■ **Task brief**:
Repeat each of the rows below, switching "Instruction" to "Directive" wherever it occurs and leaving everything else unchanged.

[Source records]

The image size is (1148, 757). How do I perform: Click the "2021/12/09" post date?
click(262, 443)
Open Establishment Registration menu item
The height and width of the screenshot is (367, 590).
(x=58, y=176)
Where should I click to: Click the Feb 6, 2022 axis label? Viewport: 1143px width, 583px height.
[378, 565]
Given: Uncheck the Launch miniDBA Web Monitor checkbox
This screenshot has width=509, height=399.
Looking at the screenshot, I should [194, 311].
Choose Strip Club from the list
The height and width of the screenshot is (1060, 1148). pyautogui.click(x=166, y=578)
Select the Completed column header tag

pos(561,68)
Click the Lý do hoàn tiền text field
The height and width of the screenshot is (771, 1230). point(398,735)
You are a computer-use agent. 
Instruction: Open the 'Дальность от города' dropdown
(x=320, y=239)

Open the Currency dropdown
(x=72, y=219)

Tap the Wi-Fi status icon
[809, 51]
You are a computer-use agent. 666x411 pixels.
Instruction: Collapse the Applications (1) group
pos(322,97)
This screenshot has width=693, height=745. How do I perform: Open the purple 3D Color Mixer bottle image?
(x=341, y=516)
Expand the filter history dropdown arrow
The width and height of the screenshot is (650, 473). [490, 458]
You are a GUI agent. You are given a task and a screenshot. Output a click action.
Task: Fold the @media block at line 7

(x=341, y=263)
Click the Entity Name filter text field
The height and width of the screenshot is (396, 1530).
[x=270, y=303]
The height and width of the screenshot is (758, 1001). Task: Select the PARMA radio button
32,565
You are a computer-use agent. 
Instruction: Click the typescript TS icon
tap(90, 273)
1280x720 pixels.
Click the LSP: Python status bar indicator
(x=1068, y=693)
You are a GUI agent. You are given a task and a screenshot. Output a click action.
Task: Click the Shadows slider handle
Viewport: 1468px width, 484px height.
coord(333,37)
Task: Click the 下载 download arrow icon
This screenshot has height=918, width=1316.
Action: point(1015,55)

■ **The solution**:
The image size is (1148, 757). How do I perform: Click the "2021/12/09" post date?
click(262, 443)
Open Establishment Registration menu item
The height and width of the screenshot is (367, 590).
(x=58, y=176)
Where should I click to: Click the Feb 6, 2022 axis label? Viewport: 1143px width, 583px height.
[378, 565]
Given: Uncheck the Launch miniDBA Web Monitor checkbox
This screenshot has width=509, height=399.
Looking at the screenshot, I should [194, 311].
Choose Strip Club from the list
The height and width of the screenshot is (1060, 1148). pyautogui.click(x=166, y=578)
Select the Completed column header tag

pos(561,68)
Click the Lý do hoàn tiền text field
The height and width of the screenshot is (771, 1230). point(398,735)
You are a computer-use agent. 
Directive: Open the 'Дальность от города' dropdown
(x=320, y=239)

Open the Currency dropdown
(x=72, y=219)

Tap the Wi-Fi status icon
[809, 51]
You are a computer-use agent. 666x411 pixels.
Directive: Collapse the Applications (1) group
pos(322,97)
This screenshot has width=693, height=745. How do I perform: Open the purple 3D Color Mixer bottle image?
(x=341, y=516)
Expand the filter history dropdown arrow
The width and height of the screenshot is (650, 473). [490, 458]
You are a GUI agent. You are given a task and a screenshot. Output a click action.
Task: Fold the @media block at line 7

(x=341, y=263)
Click the Entity Name filter text field
The height and width of the screenshot is (396, 1530).
[x=270, y=303]
The height and width of the screenshot is (758, 1001). Task: Select the PARMA radio button
32,565
You are a computer-use agent. 
Directive: Click the typescript TS icon
tap(90, 273)
1280x720 pixels.
Click the LSP: Python status bar indicator
(x=1068, y=693)
You are a GUI agent. You are given a task and a screenshot. Output a click action.
Task: Click the Shadows slider handle
Viewport: 1468px width, 484px height.
coord(333,37)
Task: Click the 下载 download arrow icon
This screenshot has height=918, width=1316.
Action: point(1015,55)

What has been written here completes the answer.